According to the report's statistics, the monthly ARPU levels for GSM service users in India decreased by 12.4 percent to 144 Indian Rupees (US$3.26), compared with the aggregate ARPU level of INR164 ($3.71) in the three months to the end of September. During the first three months of 2009, the GSM ARPU level was INR205 ($4.64).

The CDMA service ARPU level also dipped during the fourth quarter, by more than 7 percent to INR82 ($1.86).

ARPU levels have been in steady decline for some time as more and more operators entered the market and subscriber numbers grew (there were more than 525 million mobile lines activated at the end of 2009), but this sharp drop can be attributed to the tariff war started by Tata Teleservices Ltd. in June 2009.

And ARPU levels aren't set to stabilize any time soon, according to a recent report from Pyramid Research . It estimates that ARPU levels will continue to decrease during the next four years, though the rate of decline will tail off as each year passes.

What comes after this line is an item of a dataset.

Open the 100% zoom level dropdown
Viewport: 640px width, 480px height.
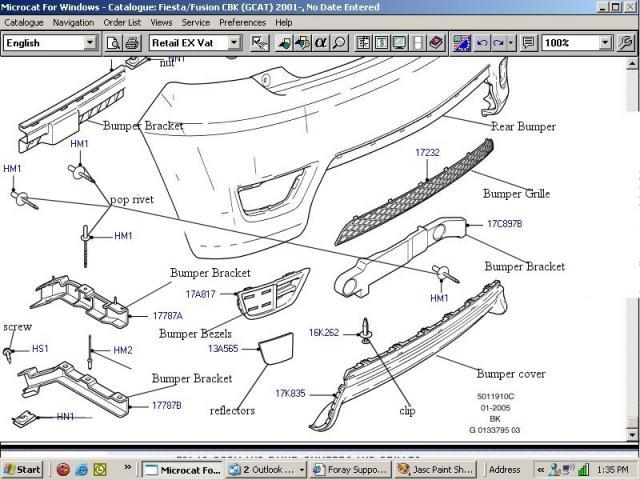605,43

The news comes just as the country's operators wait to see which of them will emerge from the 3G spectrum auction with new airwaves, and attempt to find the right data services strategies to help boost their ARPU levels. (See India 3G: And They're Off! and MTS India Puts Its Faith in Data.)

But it's not only ARPU levels that are dropping: There has also been a decline in the monthly average minutes of usage (MOU) levels too. For GSM it declined by 2.8 percent to 411 minutes per month in the fourth quarter of 2009 from 423 in the previous quarter.

The GSM operators had been expecting the average MOU to rise as tariffs fell, but as this isn't happening it's likely that there has been in increase in the use of multiple pre-paid SIM cards, which means a growth in the number of people using more than one SIM to make and receive calls. The practice is common in India, with some industry sources estimating that while there are more than 525 million activated lines, there are possibly only 350 million to 400 million unique mobile service users.

Among CDMA users, MOU levels grew during the final quarter of 2009, by 3.2 percent to 318 from 308 in the previous three-month period.

Another metric set to rise is the mobile penetration level. With 525 million lines, mobile teledensity stood at 45 percent at the end of 2009, and this has already increased to 47.9 percent at the end of February 2010. The team at Pyramid Research expects the mobile penetration rate to reach nearly 80 percent by the end of 2014.